1. I Now Pronounce You Chuck and Larry - $34.7M - $34.7M
2. Harry Potter and the Order of the Phoenix - $32.1M - $207.5M
3. Hairspray - $27.8M - $27.8M
4. Transformers - $20.5M - $262.9M
5. Ratatouille - $11M - $165.6M
6. Live Free or Die Hard - $7.3M - $116.4M
7. License to Wed - $3.7M - $38.6M
8. 1408 - $2.6M - $67.5M
9. Evan Almighty - $2.4M - $93.4M
10. Knocked Up - $2.3M - $142.7M
Just a quick report this week, been to a wedding over the weekend and still shattered now (from the journey rather than too much drink). Chuck & Larry took the top spot from the very successful Harry Potter this weekend. The Adam Sandler comedy performed on the lower side of expectations, with Sandler's last major release, Click, taking $40M on its opening weekend. Sandler's best opening still belongs to the $47M weekend of The Longest Yard. The movie faced competition from Harry Potter and Hairspray, not to mention a couple of older releases that are still taking a sizeable bite out of the box office. Chuck & Larry needs to have a good week as The Simpsons Movie will be in direct competition for the same market next weekend. The movie should go forward in the coming weeks to pass the $100M mark but won't surpass the takings of Click or The Longest Yard.
Harry Potter might have retained the top spot (and may still, as the above numbers are still the weekend estimates) if it wasn't for...himself. With the release of final book in the series at midnight on Friday the movie saw the majority of its repeat business vastly reduced. It should pick up a little next weekend but the film is already a huge success, especially in global terms, having taken a huge $558M in just 10 days. The movie is less than $45M behind the total domestic gross of Prisoner of Askaban and just over $55M short of the total domestic take of Chamber of Secrets. While the book may have harmed the movie in its second weekend, it acted as the perfect tonic in the previous week for those waiting on that final book.
Hairspray, the remake of the 1988 John Waters film performed much better than estimates had originally pegged it, taking nearly $28M. The musical, starring John Travolta, in the role originally made famous by Divine, Chris Walken and Michelle Pfeffier (in her first movie since 2002), had the second best screen/takings average of any movie in the top 15. This marks Travolta's second biggest opening for a movie, his first being the huge $39M made by Wild Hogs in March, and could signal something of a second resurrection for his career.
Transformers is now threatening to become the biggest movie of the year. It should easily cross $300M in the coming weeks and needs only to beat the $335M total of Spiderman 3 to be crowned biggest movie of 2007.
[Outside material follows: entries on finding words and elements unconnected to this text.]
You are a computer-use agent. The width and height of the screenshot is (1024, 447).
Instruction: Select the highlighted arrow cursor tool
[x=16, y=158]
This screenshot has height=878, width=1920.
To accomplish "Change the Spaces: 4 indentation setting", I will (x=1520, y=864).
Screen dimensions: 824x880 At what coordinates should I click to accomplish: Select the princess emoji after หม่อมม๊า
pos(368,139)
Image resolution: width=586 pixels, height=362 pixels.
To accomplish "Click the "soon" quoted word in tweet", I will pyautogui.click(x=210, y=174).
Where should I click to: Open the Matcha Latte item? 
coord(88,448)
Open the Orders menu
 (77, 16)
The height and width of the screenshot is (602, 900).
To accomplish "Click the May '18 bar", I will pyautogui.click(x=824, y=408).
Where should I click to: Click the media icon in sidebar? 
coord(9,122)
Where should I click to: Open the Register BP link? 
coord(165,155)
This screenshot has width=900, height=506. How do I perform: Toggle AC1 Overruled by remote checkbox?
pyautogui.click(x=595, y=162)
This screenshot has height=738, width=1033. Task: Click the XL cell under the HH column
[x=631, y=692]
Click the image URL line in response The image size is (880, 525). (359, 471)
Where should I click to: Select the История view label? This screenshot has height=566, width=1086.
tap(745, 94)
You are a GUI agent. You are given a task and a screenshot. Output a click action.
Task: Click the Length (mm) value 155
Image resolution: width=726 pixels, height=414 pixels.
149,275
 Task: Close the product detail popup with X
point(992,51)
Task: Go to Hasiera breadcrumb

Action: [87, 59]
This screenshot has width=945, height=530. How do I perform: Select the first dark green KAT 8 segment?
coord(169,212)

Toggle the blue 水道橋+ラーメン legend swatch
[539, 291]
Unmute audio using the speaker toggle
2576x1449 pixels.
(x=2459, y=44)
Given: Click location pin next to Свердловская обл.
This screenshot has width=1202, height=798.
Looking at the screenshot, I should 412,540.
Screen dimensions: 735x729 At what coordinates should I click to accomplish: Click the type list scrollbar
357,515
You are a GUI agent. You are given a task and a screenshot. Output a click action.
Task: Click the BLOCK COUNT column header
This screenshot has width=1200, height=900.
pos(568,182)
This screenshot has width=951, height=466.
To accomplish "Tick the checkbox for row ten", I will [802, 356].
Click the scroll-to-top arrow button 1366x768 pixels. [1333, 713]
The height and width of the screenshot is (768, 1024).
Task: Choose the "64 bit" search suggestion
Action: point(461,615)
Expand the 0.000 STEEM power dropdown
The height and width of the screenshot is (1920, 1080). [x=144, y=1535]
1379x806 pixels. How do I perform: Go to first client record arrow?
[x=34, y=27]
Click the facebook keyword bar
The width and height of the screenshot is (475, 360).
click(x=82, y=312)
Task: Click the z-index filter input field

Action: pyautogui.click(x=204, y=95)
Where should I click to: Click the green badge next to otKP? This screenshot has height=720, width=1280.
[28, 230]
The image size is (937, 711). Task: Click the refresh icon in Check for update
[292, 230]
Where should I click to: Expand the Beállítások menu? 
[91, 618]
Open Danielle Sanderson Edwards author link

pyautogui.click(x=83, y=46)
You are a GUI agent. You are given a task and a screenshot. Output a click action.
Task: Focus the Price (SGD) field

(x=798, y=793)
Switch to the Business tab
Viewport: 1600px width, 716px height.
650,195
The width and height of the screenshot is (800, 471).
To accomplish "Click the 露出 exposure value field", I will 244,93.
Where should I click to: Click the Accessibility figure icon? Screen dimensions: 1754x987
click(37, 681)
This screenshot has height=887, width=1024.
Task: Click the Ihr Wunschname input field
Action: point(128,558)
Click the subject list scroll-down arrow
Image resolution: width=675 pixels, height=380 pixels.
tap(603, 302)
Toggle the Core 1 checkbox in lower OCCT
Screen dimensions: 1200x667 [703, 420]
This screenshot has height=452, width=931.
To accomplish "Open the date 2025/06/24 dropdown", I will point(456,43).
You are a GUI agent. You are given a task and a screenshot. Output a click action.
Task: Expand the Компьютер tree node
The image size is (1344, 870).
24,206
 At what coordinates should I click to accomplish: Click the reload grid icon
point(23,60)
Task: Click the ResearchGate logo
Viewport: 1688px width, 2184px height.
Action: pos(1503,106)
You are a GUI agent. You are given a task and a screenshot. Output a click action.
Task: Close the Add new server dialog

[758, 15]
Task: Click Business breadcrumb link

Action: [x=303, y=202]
Ratatouille, which has had a couple of not-bad percentage drops in the last couple of weekends, is starting to slow down, and might actually struggle to make $200M. The film, which might be the best reviewed movie of the year, has had to face off against some of the biggest releases of 2007, not to mention having a title that could easily confuse people and a plot featuring a rat in a French kitchen. Next up for Pixar is Wall-E.
Die Hard 4 recoups its production budget this weekend and edges closer to $250M in the global market. License to Wed tries its best against the huge summer movies and may yet see another weekend on the charts due to a lack of major new releases. 1408 should finish up with around $80M while Evan Almighty might just make it to $100M. Finally, Knocked Up will probably see its last weekend on the chart but could still go on to make $150M by the end of its run.